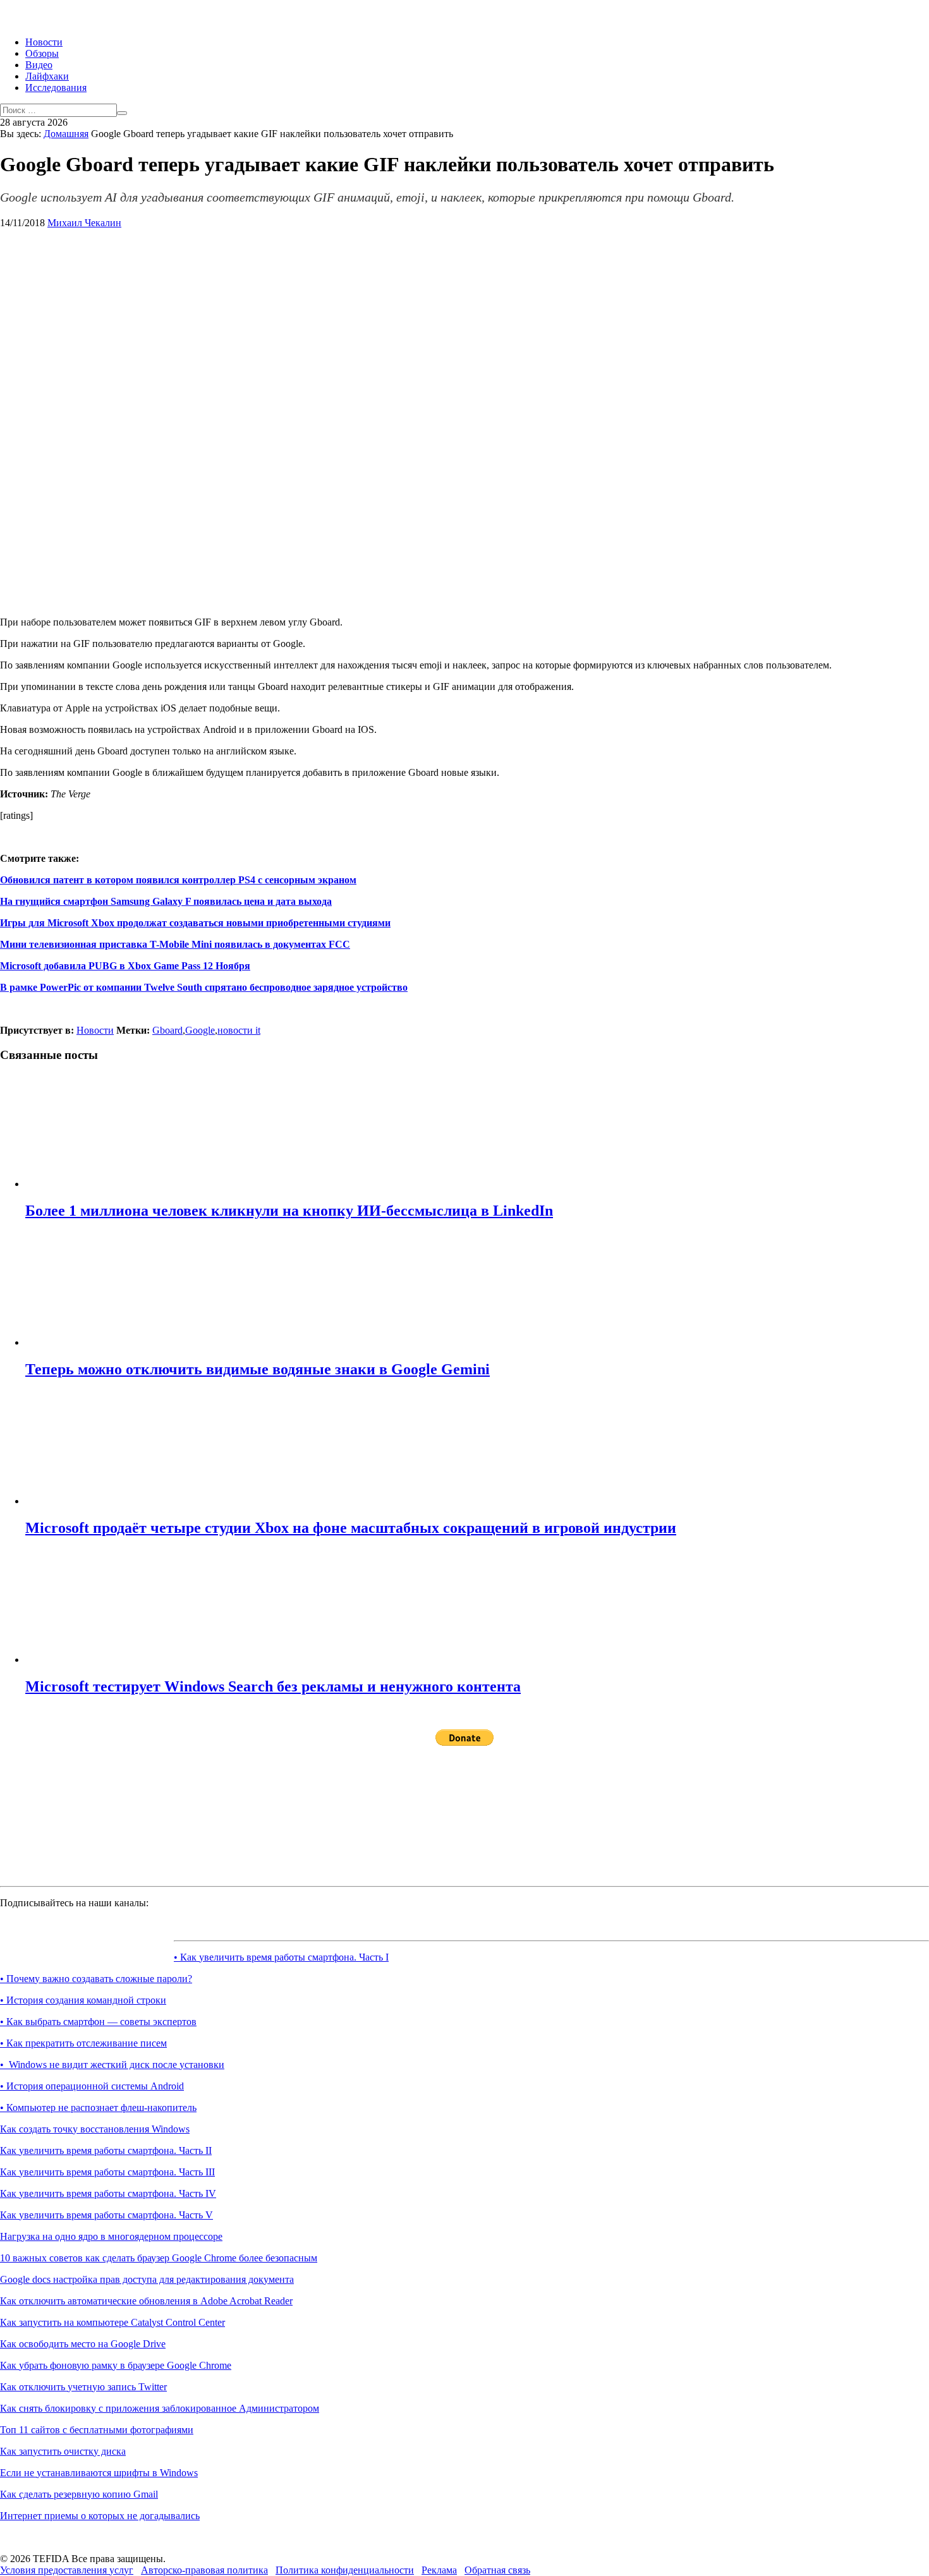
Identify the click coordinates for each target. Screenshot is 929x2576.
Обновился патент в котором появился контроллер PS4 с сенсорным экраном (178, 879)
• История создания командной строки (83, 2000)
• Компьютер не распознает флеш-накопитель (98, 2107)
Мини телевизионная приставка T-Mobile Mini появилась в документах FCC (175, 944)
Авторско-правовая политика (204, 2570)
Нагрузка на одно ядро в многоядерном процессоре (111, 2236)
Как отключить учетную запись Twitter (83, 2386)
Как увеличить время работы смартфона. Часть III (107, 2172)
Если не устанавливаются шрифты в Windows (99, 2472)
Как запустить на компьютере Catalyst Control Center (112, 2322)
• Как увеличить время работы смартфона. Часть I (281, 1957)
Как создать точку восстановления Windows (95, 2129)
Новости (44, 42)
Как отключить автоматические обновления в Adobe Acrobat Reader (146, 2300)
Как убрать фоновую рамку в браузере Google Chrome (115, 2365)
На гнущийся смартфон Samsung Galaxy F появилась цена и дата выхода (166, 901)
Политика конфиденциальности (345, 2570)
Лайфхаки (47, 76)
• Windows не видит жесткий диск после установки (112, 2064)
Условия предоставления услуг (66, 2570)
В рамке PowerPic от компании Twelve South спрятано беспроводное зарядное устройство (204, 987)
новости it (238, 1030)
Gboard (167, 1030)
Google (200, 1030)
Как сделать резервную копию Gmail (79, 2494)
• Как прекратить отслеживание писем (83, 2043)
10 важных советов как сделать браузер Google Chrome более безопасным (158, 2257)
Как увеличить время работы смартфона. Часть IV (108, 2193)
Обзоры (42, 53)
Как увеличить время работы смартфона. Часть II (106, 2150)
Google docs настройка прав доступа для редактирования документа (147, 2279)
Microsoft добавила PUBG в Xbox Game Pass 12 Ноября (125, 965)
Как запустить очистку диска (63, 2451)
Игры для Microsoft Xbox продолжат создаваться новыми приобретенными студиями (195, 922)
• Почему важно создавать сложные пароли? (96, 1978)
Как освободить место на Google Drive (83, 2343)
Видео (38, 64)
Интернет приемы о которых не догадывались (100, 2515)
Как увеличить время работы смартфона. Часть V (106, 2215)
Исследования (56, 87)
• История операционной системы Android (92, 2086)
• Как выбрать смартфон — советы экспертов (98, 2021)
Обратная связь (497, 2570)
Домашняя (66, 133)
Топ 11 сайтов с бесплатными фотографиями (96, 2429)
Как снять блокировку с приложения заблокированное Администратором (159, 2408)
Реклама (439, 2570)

AIM OF THE EXERCISE: Reproduce each line of the records above, exactly and without pictures.

OUTPUT FOR THIS TASK:
Identify the click coordinates for each target. Screenshot is 929x2576.
Обновился патент в котором появился контроллер PS4 с сенсорным экраном (178, 879)
• История создания командной строки (83, 2000)
• Компьютер не распознает флеш-накопитель (98, 2107)
Мини телевизионная приставка T-Mobile Mini появилась в документах FCC (175, 944)
Авторско-правовая политика (204, 2570)
Нагрузка на одно ядро в многоядерном процессоре (111, 2236)
Как отключить учетную запись Twitter (83, 2386)
Как увеличить время работы смартфона. Часть III (107, 2172)
Если не устанавливаются шрифты в Windows (99, 2472)
Как запустить на компьютере Catalyst Control Center (112, 2322)
• Как увеличить время работы смартфона. Часть I (281, 1957)
Как создать точку восстановления Windows (95, 2129)
Новости (44, 42)
Как отключить автоматические обновления в Adobe Acrobat Reader (146, 2300)
Как убрать фоновую рамку в браузере Google Chrome (115, 2365)
На гнущийся смартфон Samsung Galaxy F появилась цена и дата выхода (166, 901)
Политика конфиденциальности (345, 2570)
Лайфхаки (47, 76)
• Windows не видит жесткий диск после установки (112, 2064)
Условия предоставления услуг (66, 2570)
В рамке PowerPic от компании Twelve South спрятано беспроводное зарядное устройство (204, 987)
новости it (238, 1030)
Gboard (167, 1030)
Google (200, 1030)
Как сделать резервную копию Gmail (79, 2494)
• Как прекратить отслеживание писем (83, 2043)
10 важных советов как сделать браузер Google Chrome более безопасным (158, 2257)
Как увеличить время работы смартфона. Часть IV (108, 2193)
Обзоры (42, 53)
Как увеличить время работы смартфона. Часть II (106, 2150)
Google docs настройка прав доступа для редактирования документа (147, 2279)
Microsoft добавила PUBG в Xbox Game Pass 12 Ноября (125, 965)
Как запустить очистку диска (63, 2451)
Игры для Microsoft Xbox продолжат создаваться новыми приобретенными студиями (195, 922)
• Почему важно создавать сложные пароли? (96, 1978)
Как освободить место на Google Drive (83, 2343)
Видео (38, 64)
Интернет приемы о которых не догадывались (100, 2515)
Как увеличить время работы смартфона. Часть V (106, 2215)
Исследования (56, 87)
• История операционной системы Android (92, 2086)
• Как выбрать смартфон — советы экспертов (98, 2021)
Обратная связь (497, 2570)
Домашняя (66, 133)
Топ 11 сайтов с бесплатными фотографиями (96, 2429)
Как снять блокировку с приложения заблокированное Администратором (159, 2408)
Реклама (439, 2570)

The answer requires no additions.